Una coalición de fiscales generales de doce estados de EE.UU. ha presentado una demanda en los tribunales para impugnar la adquisición de Warner Bros por parte de Paramount Skydance. Esta operación, valorada en 110 000 millones de dólares, ha suscitado preocupaciones sobre sus efectos en la competencia en el mercado audiovisual.
Encabezada por el fiscal general de California, Rob Bonta, la demanda argumenta que la fusión podría causar «un daño sustancial a las salas de cine, las distribuidoras de cable y, en última instancia, al público de todo el país». La principal preocupación reposa sobre la integración de dos de las cinco principales distribuidoras de películas en Hollywood y de los cinco mayores dueños de canales de televisión por cable.
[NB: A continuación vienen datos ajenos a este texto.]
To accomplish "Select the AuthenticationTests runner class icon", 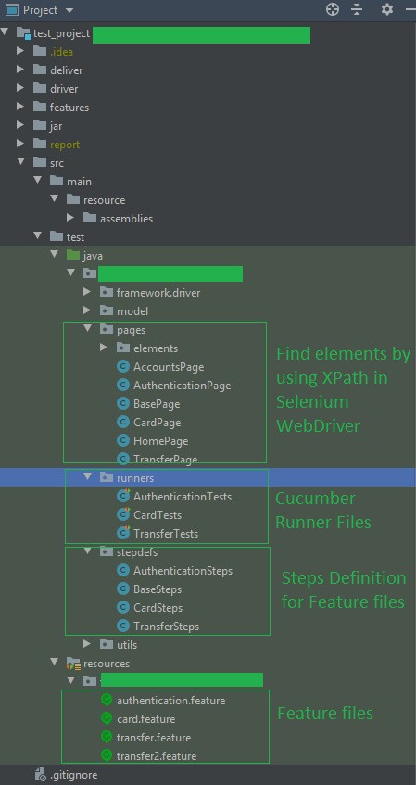I will [123, 496].
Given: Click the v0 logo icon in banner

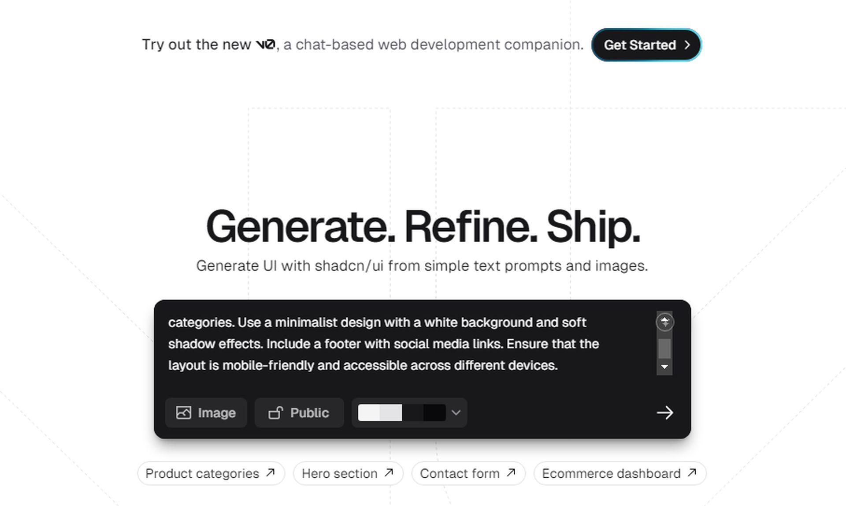Looking at the screenshot, I should 266,44.
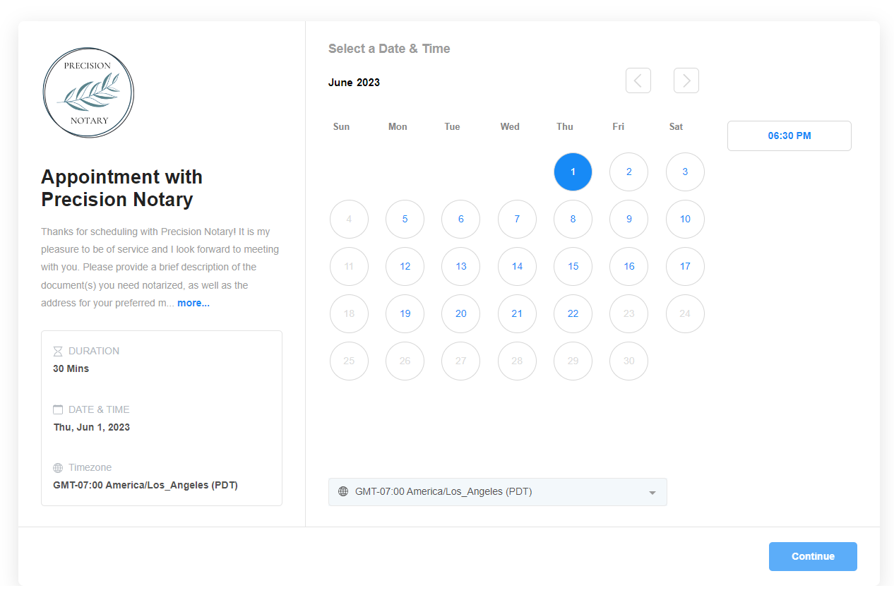Image resolution: width=894 pixels, height=600 pixels.
Task: Pick Saturday June 10 on the calendar
Action: point(685,219)
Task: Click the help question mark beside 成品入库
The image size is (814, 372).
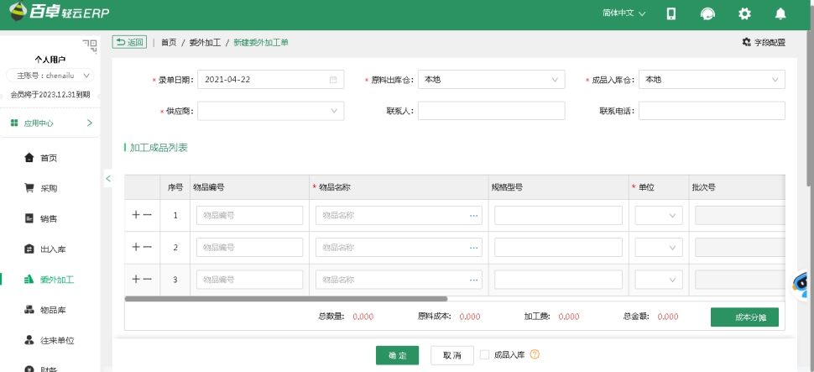Action: tap(535, 355)
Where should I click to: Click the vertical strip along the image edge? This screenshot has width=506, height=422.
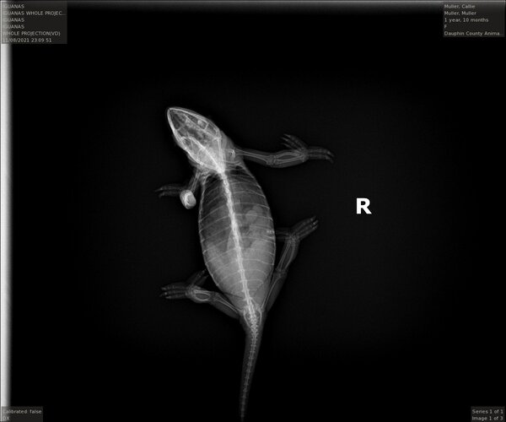click(x=6, y=211)
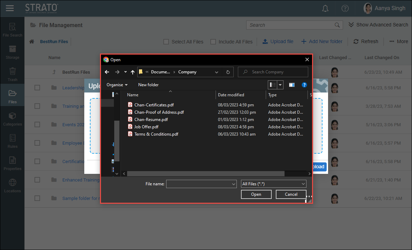Open the help question mark icon
412x250 pixels.
click(345, 8)
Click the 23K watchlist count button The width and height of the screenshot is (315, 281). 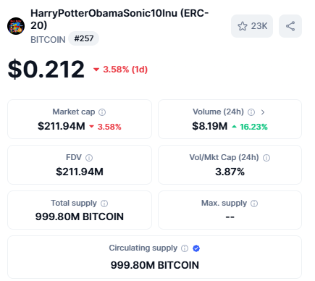click(252, 26)
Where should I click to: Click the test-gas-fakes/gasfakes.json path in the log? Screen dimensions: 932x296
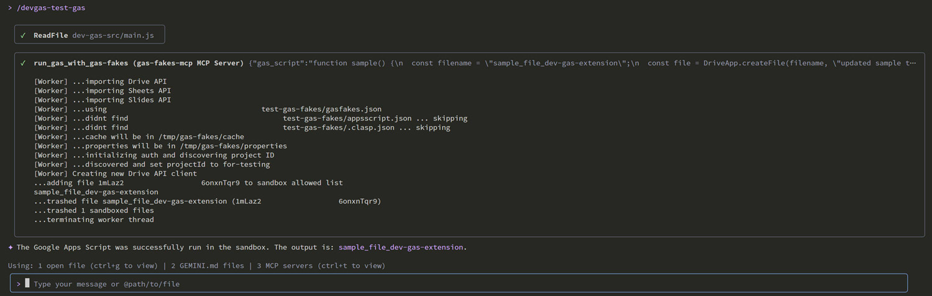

Los demandantes señalan que la compañía resultante de esta fusión controlaría casi un tercio de las películas en cartelera en Estados Unidos y un porcentaje similar de la programación televisiva por cable. Ante esta situación, exigen que Paramount y Warner detengan la operación hasta que se resuelva el litigio, advirtiendo que podrían solicitar una orden de restricción temporal en caso de negativa.
La coalición de estados incluye además a Arizona, Colorado, Connecticut, Massachusetts, Minnesota, Nevada, Nueva Jersey, Nuevo México, Nueva York, Oregón y Washington. Los fiscales han manifestado que esta concentración de poder limitaría las oportunidades para el público de acceder a una mayor variedad de contenidos.
Bonta concluyó su declaración subrayando que en el país nadie está por encima de la ley, haciendo hincapié en la importancia de mantener una competencia justa en el mercado.